Monday 20 November 2017

Private members’ bill for struggling mortgage holders shot down in Dail

By Lyndsey Telford

PROPOSALS for new legislation aimed at protecting struggling mortgage holders in danger of losing their homes has been shot down.

Independent TD Stephen Donnelly presented a Private Members' Bill in the Dail, suggesting judges should be allowed to use their own discretion in individual repossession cases.

But Justice Minister Alan Shatter dismissed the Bill as unworkable and flawed.

"This bill could make matters worse rather than better," said Mr Shatter.

"It is important that we find the correct balance between the homeowners and the institutions, and the deputy's Bill does not do that."

Deputies from all parties commended Mr Donnelly for his intentions and praised certain aspects of the bill.

But the Wicklow and East Carlow TD conceded there were some finer technical issues that needed to be addressed and that he would therefore withdraw the Bill to prevent it from going to a Dail vote and potentially dividing the house.

Mr Donnelly had consulted with New Beginnings, a group of voluntary lawyers who represent hard-pressed homeowners in repossession cases.

He said it was clear that in many such instances, the law is weighted in favour of the banks.

But Mr Shatter said even with some of the Bill's unsound legalities, it would be too costly and time-consuming for the courts.

Enacting it would "require the courts to consider unnecessary and unworkable, and constitutionally flawed factors", he went on.

"There is no magic bullet.
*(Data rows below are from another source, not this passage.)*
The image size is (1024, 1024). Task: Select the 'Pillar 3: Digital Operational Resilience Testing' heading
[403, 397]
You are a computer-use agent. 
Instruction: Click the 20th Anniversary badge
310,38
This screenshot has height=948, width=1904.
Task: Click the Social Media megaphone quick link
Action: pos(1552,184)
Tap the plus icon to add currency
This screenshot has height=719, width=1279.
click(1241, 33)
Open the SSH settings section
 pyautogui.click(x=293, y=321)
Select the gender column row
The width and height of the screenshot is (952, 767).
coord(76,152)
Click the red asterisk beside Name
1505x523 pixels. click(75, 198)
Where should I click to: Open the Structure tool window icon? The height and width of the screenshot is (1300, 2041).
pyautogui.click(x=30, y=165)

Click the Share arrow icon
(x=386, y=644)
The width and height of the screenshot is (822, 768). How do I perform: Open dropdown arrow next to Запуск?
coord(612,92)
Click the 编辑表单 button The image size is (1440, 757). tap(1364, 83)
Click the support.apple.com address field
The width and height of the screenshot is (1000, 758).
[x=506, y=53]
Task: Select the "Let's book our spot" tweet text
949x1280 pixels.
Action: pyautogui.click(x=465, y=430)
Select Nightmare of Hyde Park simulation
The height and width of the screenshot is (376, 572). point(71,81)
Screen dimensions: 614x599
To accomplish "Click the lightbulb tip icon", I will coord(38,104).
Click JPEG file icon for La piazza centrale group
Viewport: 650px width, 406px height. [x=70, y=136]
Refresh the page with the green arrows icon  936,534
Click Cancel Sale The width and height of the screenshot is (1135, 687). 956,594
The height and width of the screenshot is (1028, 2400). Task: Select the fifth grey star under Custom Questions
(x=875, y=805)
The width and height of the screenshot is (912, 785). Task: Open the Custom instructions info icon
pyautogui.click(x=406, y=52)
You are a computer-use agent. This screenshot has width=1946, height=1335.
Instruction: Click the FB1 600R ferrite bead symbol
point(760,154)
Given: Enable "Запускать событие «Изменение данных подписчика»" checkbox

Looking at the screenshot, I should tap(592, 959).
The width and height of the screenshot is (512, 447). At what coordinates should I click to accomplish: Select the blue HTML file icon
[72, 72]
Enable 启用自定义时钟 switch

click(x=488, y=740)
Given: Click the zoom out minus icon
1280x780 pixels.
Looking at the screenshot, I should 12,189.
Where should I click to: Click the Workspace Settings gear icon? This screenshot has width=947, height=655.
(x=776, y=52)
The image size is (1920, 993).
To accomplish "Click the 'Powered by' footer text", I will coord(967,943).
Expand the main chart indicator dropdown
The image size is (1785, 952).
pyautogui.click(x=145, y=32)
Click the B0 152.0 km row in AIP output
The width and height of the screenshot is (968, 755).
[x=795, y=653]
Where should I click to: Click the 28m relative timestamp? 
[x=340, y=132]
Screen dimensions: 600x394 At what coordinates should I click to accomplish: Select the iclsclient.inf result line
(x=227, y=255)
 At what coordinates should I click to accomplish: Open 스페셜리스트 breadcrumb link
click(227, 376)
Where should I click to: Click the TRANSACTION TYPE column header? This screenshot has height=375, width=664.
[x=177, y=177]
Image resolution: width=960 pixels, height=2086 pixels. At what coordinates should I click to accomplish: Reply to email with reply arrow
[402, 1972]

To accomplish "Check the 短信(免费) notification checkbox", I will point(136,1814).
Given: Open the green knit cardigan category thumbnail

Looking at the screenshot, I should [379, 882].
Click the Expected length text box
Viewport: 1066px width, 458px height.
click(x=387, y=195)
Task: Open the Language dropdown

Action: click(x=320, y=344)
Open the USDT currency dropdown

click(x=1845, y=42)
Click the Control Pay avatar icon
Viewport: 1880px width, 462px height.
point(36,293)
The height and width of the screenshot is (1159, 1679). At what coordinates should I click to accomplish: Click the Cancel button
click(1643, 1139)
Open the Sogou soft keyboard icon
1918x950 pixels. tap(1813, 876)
All solutions have significant consequences and potential costs."

However, the minister added that he welcomed Mr Donnelly's efforts and advised him that he would be willing to have an informal meeting to advise him on any suggestions he may have in the future.

Meanwhile, Mr Donnelly said he hopes his proposals are taken into consideration when the Government's recently announced Personal Insolvency Bill goes before the Joint Oireachtas Committee in March.

"There are several technical factors that do need to be addressed in my proposal," said Mr Donnelly.

"But it seems the nub of it could be included in the Personal Insolvency Bill."

The legislation, which Mr Shatter and Finance Minister Michael Noonan presented together last month, aims to give people struggling with debt the opportunity to negotiate for more time and restructured payment plans with lenders.

One part of the Bill allows for the write-down of personal loans in some cases. It has also revised down the bankruptcy discharge period from 12 years to three.